ANCIENT SILPHIUM (POSSIBLY)
Horticulture|March - April 2024
Is an obscure fennel relative in fact the most legendary herb of Ancient Rome and Greece?
JEFF COX
ANCIENT SILPHIUM (POSSIBLY)

NATIONAL PUBLIC RADIO recently reported that the Vatican has opened a public exhibition called "Life and Death in the Rome of the Caesars" that features a Vatican Necropolis, a Roman burial ground located a few feet beneath St. Peter's Basilica in Rome. The necropolis heretofore was opened only to academics and other specialists. It contains marble sarcophagi, tombs dating back to the first century, Roman frescoes and beautiful mosaics.

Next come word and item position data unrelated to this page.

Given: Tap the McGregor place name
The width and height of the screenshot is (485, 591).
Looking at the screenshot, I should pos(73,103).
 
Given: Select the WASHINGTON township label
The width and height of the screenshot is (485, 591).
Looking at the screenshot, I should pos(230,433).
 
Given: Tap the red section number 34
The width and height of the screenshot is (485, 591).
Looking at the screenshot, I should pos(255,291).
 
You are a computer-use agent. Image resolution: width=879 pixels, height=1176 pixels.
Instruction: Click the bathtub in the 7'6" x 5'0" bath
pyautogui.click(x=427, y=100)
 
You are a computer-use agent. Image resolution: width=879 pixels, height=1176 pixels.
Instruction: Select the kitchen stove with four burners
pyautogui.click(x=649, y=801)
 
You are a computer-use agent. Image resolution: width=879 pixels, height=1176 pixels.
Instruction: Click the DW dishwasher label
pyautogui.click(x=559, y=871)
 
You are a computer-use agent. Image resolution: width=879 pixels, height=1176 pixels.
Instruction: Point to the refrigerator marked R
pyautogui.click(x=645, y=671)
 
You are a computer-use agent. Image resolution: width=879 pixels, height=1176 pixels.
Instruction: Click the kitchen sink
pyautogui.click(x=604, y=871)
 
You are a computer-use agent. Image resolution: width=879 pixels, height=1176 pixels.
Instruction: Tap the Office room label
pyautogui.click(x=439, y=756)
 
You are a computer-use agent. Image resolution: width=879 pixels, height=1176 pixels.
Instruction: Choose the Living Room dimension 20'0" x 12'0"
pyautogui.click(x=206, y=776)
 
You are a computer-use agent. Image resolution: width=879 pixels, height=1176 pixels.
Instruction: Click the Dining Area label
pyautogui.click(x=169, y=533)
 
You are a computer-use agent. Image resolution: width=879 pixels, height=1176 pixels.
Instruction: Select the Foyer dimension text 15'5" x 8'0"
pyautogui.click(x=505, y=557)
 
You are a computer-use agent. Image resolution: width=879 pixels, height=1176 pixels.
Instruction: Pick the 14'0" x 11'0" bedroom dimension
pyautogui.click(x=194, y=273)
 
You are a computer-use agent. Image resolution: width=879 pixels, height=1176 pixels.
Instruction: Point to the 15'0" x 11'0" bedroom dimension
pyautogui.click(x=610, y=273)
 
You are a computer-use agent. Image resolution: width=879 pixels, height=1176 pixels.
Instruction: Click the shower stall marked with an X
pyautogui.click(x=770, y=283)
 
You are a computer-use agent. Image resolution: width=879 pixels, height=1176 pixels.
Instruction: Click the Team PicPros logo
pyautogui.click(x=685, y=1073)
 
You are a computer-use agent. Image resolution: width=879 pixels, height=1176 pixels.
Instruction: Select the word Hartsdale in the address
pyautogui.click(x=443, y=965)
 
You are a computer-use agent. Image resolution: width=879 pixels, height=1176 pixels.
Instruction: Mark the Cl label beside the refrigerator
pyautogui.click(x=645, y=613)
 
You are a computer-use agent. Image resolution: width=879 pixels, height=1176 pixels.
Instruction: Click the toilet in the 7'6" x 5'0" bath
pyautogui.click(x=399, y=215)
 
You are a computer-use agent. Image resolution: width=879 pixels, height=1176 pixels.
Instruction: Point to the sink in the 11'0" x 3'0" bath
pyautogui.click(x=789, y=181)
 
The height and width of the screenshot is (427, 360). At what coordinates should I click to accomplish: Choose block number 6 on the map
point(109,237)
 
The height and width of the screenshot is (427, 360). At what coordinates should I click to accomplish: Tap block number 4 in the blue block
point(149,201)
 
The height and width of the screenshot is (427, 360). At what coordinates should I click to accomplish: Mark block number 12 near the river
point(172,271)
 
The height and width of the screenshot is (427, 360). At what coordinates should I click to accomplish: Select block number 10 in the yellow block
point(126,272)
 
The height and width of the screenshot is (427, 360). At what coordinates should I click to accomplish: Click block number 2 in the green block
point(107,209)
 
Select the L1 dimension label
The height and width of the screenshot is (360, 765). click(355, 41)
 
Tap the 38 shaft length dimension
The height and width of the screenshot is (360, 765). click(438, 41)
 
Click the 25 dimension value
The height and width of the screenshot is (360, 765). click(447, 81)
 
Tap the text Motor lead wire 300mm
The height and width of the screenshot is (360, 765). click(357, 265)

Enslaved people, artisans and middle-class Roman citizens-many who were employed by the infamous emporer Nero-are buried there, according to epigraphs at the site. Nero became Caesar at the age of 16 in 54 CE and reigned until 68 CE, when he committed suicide. (The Senate had turned against him.) Remembered as a cruel and eccentric tyrant, Nero was nonetheless reported to have been the recipient of a very special gift during his life-the last existing stalk of the herb silphium.

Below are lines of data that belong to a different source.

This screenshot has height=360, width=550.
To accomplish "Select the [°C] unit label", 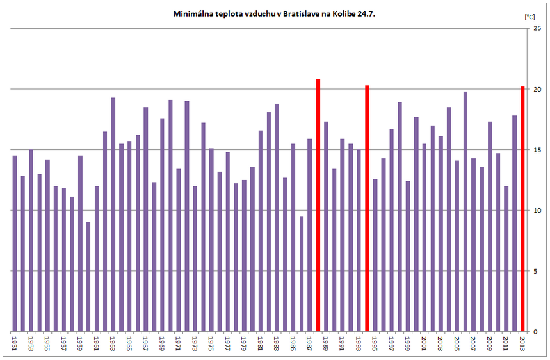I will (x=529, y=17).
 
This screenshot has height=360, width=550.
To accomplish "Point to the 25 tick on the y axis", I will (x=537, y=29).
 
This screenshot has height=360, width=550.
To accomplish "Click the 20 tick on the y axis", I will (x=537, y=90).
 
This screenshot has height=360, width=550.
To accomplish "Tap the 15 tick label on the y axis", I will (x=537, y=150).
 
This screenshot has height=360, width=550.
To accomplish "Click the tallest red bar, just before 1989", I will (x=318, y=205).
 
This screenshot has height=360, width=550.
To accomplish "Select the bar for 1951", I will (x=15, y=243).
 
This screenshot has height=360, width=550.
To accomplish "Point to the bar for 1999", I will (x=408, y=256).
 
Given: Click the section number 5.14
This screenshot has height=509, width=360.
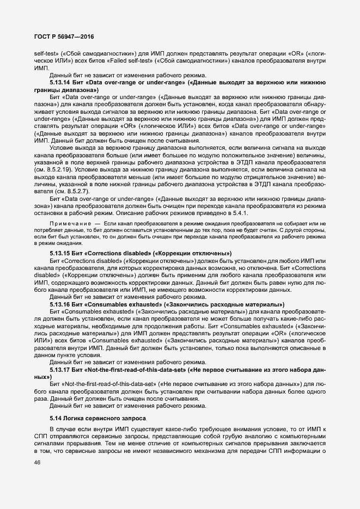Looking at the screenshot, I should pos(56,418).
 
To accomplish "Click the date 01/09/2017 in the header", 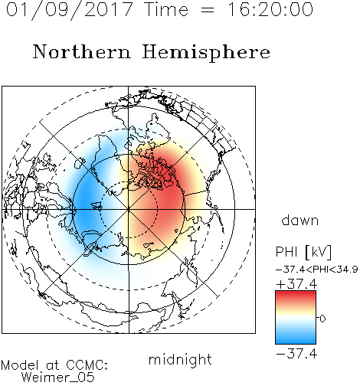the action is tap(70, 10).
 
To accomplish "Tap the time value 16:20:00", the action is tap(270, 9).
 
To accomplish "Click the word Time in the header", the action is tap(166, 9).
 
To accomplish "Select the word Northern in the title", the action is tap(82, 51).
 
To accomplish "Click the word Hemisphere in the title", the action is tap(206, 53).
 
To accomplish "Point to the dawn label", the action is tap(300, 220).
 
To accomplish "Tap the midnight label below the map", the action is tap(180, 360).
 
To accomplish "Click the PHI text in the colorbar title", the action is tap(286, 252).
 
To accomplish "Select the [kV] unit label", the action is tap(319, 252).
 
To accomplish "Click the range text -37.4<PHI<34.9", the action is tap(317, 270).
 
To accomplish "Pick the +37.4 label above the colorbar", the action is tap(296, 284).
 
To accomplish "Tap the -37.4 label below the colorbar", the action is tap(296, 354).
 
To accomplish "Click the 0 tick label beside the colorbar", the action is tap(322, 319).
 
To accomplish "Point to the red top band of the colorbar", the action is tap(296, 295).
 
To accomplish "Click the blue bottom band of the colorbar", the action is tap(296, 340).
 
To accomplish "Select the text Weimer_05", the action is tap(58, 378).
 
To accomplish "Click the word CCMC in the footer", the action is tap(85, 365).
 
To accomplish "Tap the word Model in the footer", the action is tap(20, 365).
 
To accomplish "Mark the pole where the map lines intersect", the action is tap(129, 209).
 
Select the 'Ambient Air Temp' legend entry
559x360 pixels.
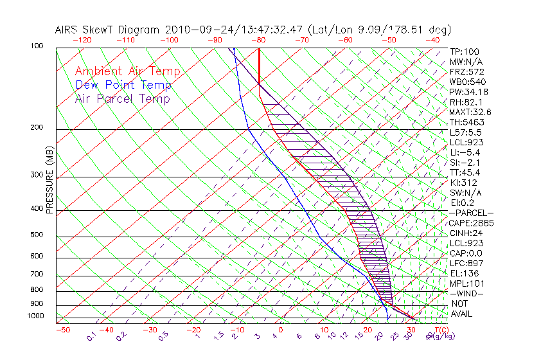(x=127, y=71)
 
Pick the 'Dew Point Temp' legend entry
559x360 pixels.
(x=123, y=86)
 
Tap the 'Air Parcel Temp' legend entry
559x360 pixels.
(x=122, y=99)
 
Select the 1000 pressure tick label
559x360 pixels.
(x=36, y=316)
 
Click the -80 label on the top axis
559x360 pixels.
(x=259, y=39)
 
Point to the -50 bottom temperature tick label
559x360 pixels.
(x=62, y=330)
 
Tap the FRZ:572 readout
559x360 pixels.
(x=466, y=71)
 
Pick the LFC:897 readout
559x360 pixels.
(x=466, y=264)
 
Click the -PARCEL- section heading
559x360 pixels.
(x=471, y=213)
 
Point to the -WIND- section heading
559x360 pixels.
(x=466, y=293)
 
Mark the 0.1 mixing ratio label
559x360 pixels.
(x=91, y=336)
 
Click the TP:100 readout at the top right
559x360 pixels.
(x=465, y=51)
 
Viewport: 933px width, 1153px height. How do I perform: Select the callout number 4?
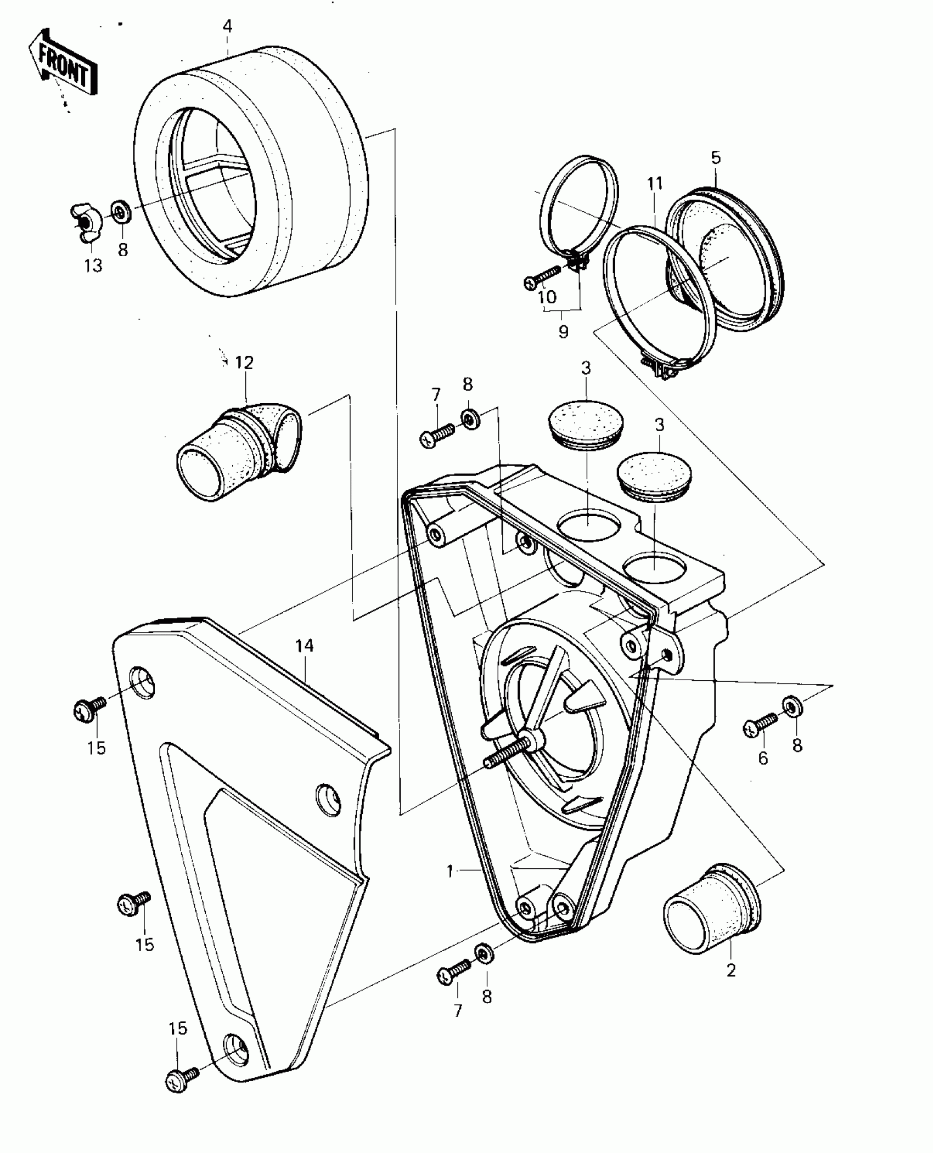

Silphium's ancient home turf was a narrow strip of North Africa, 125 miles long and just 35 miles wide, bordering the Mediterranean Sea along the coast of modern Libya and Tunisia, in Nero's day known as Cyrene.

Silphium, or silphion in Greek, was so valuable and the pressure to harvest it so strong that after that last gift to Nero, it was by all accounts extinct. First of all, goats and sheep loved it; what humans didn't harvest, the animals did. For inhabitants of the Roman Empire, it was worth its weight in silver. So much so that Julius Caesar, the first Roman emperor from 49 to 44 BCE, kept a thousand pounds of silphium along with gold in the imperial treasury.

Theophrastus (371 to 287 BCE), the Greek Father of Botany, described the plant as having thick roots covered in black bark with a hollow stalk, similar to fennel, and golden leaves like celery. Its flowers were balls of florets with a rich golden hue.